Uses data from another parameter to either derive its own value, or validate its value.

The func function accepts two arguments. First argument is the sanidated value of the current parameter. Second paramter is the original (unsanidated) value of the other parameter. The func must return a value, which is then used for validation. To fail validation, you must return null. All other values (including undefined) will be considered valid.

Note that 'derive' only operates on the original value of the other parameter, and not the sanidated value.

derivation

sanidate.checkParam(paramName, value, constraints, data, cb)

Runs constraints on a parameter with paramName name, value value, and executes a cb callback when finished. The callback should expect three arguments:

  • error object (null if there were no errors)
  • final value after running sanidators over the original value
  • constraint name if there was a failure of no value was returned

The constraint name is the name of the sanidator that was run last in case there is no value returned from it, or it threw an error.

This method, although exposed, is a private method, and you should not rely on the stability of its API.

sanidate.preparationRecipes

Object containing recipes used in sanidate.prepareSchema.

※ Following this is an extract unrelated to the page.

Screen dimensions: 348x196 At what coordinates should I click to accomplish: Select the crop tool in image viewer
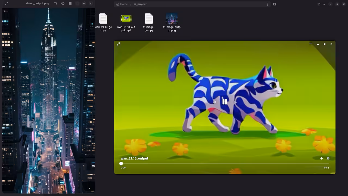point(55,4)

Exposed to allow customization. Object maps constraint names with preparation functions which take two arguments:

  • constraint (array whose first member is the constraint name, followed by parameters)
  • module which is used in preparation (see sanidate.prepareSchema documentation)

Function simply performs replacement, and does not need to explicitly return a value. See built-in recipes for examples.

sanidate.prepareSchema(schema, module)

Takes a schema as string or object, and replaces any string function references by matching methods from module object.

This method is meant to be used in scenarios where schema is stored as JSON (and passed either parsed or unparsed), and therefore function and object references could not be made part of the schema.

In such cases, any custom functions and objects have to be made available as a separate module or object whose properties (methods) represent the missing functions or model objects. Instead of using function references, we can use strings representing property names, and this method replaces them with actual function references or model objects.

This prepares the schema for actual usage with schema.check method.

sanidate.check(data, schema, excludeEmpty, cb)

Sanidates the data from data object using schema validation schema, and calls the cb callback.

values

sanidate.express(schema, excludeEmpty)

Express.js middleware for automatic sanidation of data prior to request handling.

The sanidated data will be stored in req.data, and can be accessed normally, as you would with req.query or req.post.

Any validation errors that occur will cause the dataErrors property to appear in req object, so you can check for presence of this property when testing for possible errors.

sanidate.frag(schema)

FragRouter middleware. Currently, passing schema does absolutely nothing.

Using this middleware, you can call sanidate.check as this.sanidate(). The method signature is the same as for sanidate.check.